* _Provided data_
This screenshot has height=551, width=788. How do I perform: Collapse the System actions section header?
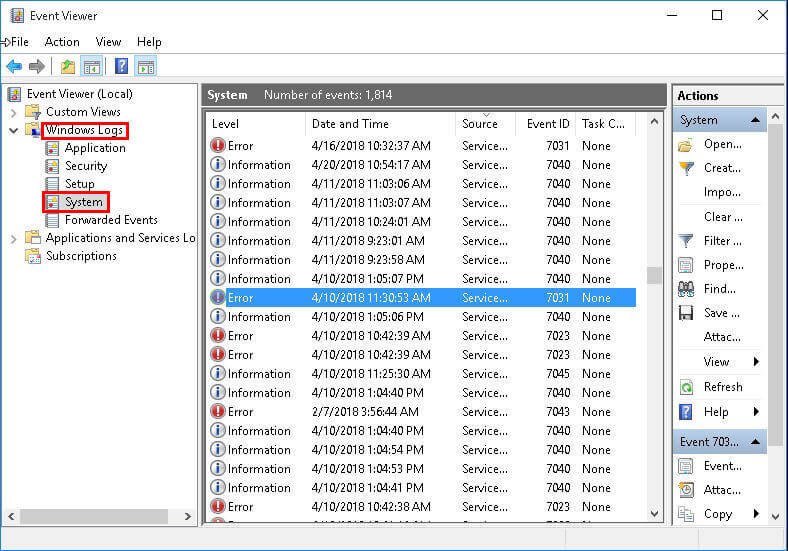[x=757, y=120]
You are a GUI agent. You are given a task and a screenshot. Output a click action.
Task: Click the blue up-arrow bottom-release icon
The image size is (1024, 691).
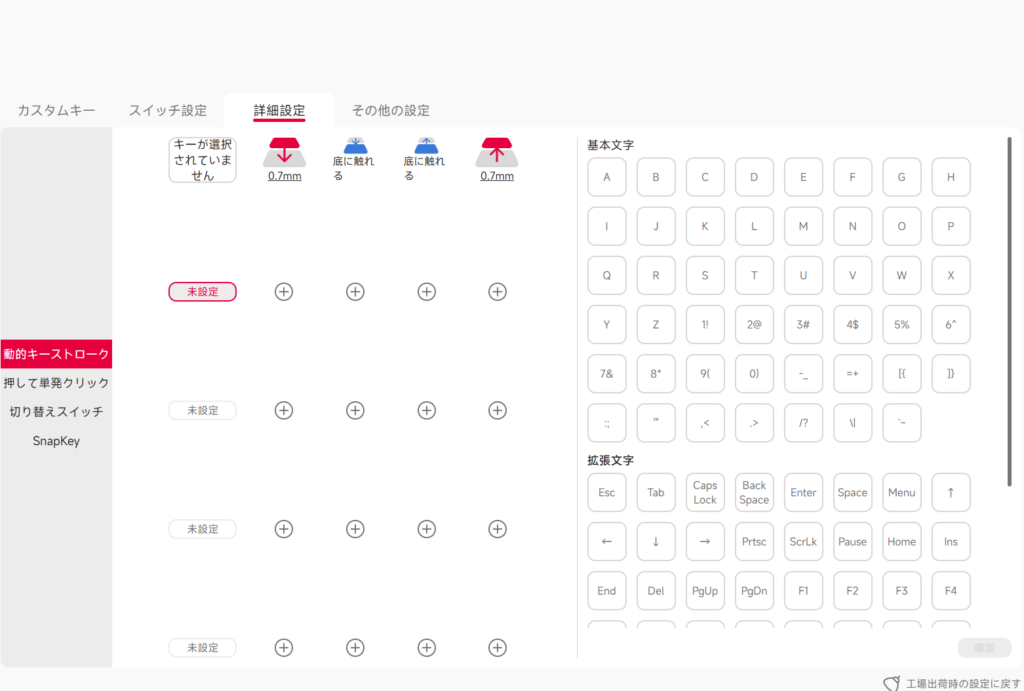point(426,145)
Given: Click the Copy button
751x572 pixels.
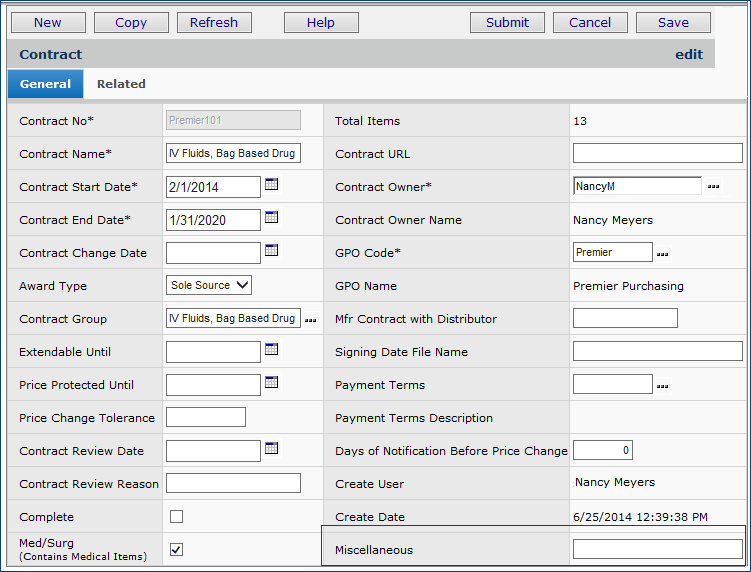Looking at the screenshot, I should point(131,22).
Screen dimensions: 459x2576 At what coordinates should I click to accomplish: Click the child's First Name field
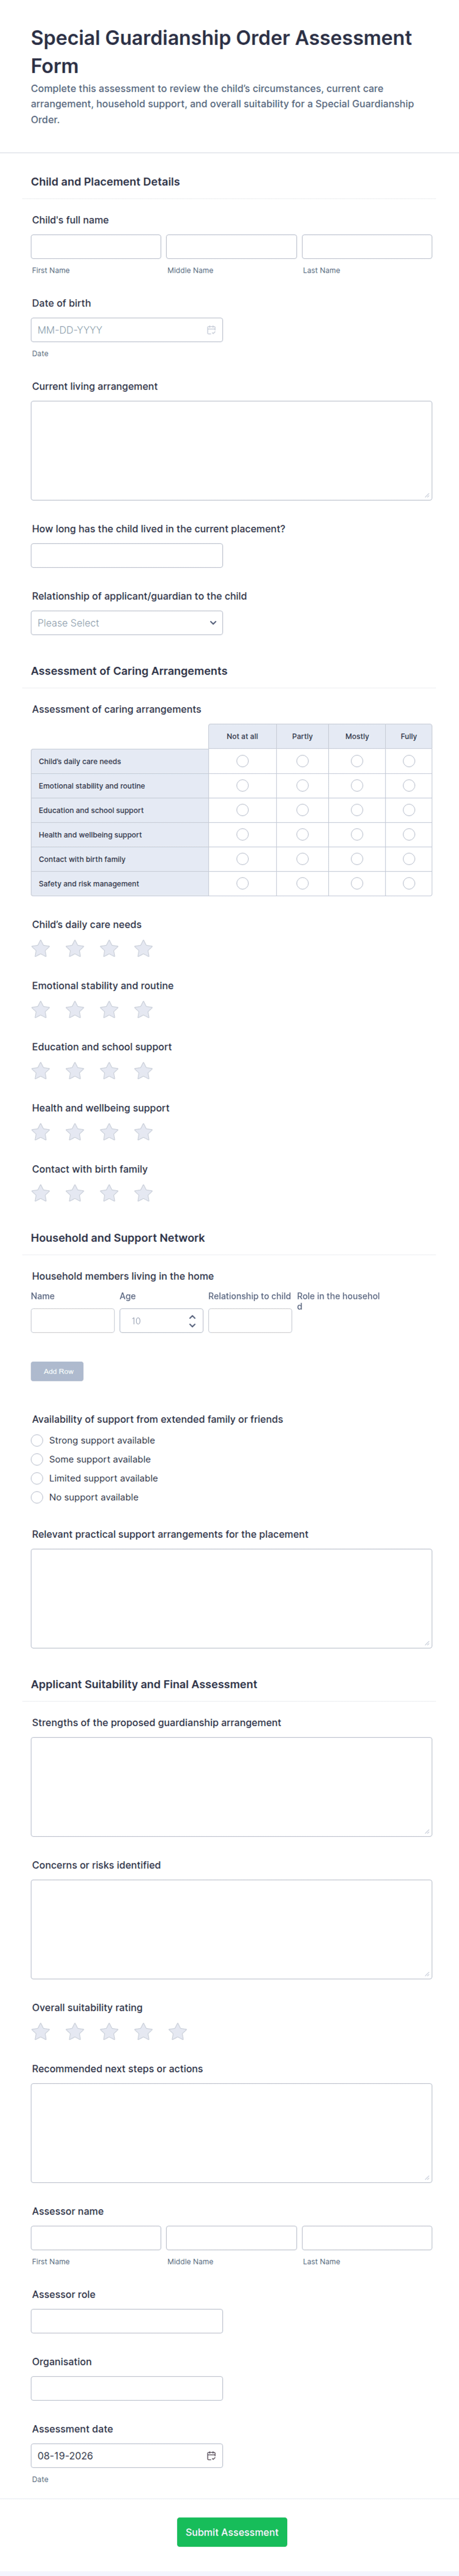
...
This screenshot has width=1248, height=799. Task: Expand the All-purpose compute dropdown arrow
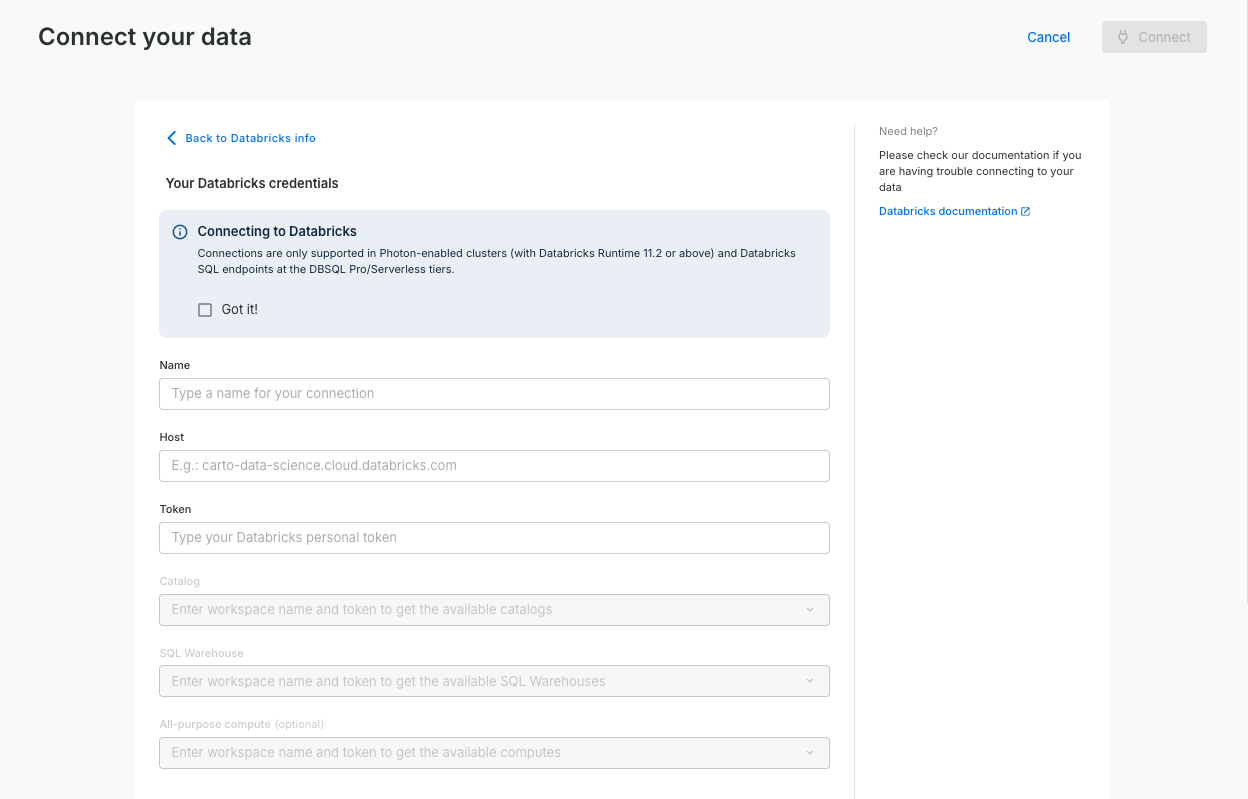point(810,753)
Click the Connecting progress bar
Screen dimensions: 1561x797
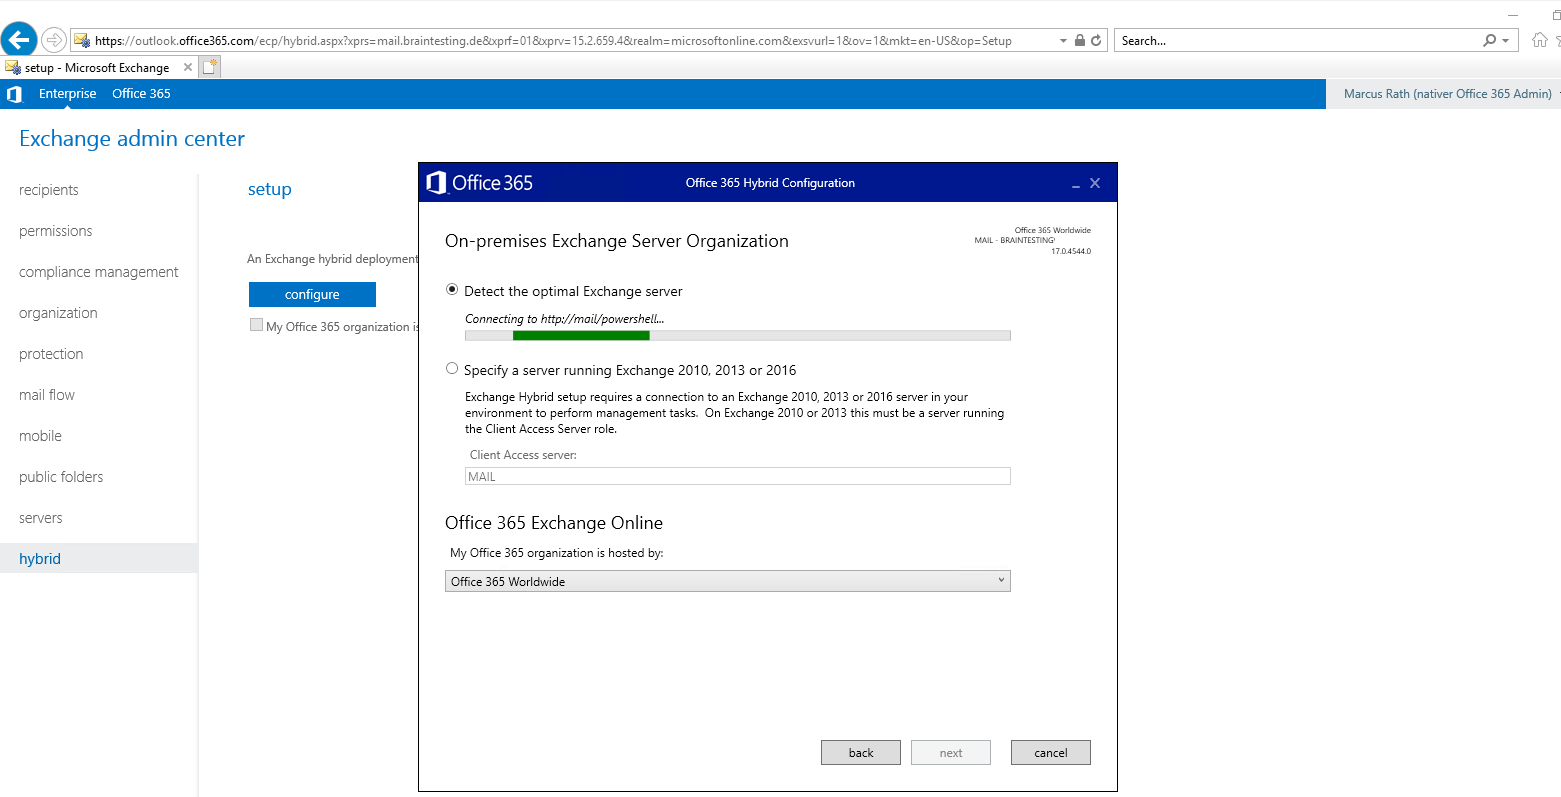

* _Short exercise_
Write out the lines from the one containing "This screenshot has width=1248, height=799." through the one containing "Screen dimensions: 1561x797" again, renaming "progress bar" to "status bar" and changing nothing else. Leave the pictures out.

* _Exercise result_
This screenshot has width=1248, height=799. Task: Expand the All-purpose compute dropdown arrow
point(810,753)
Click the Connecting status bar
Screen dimensions: 1561x797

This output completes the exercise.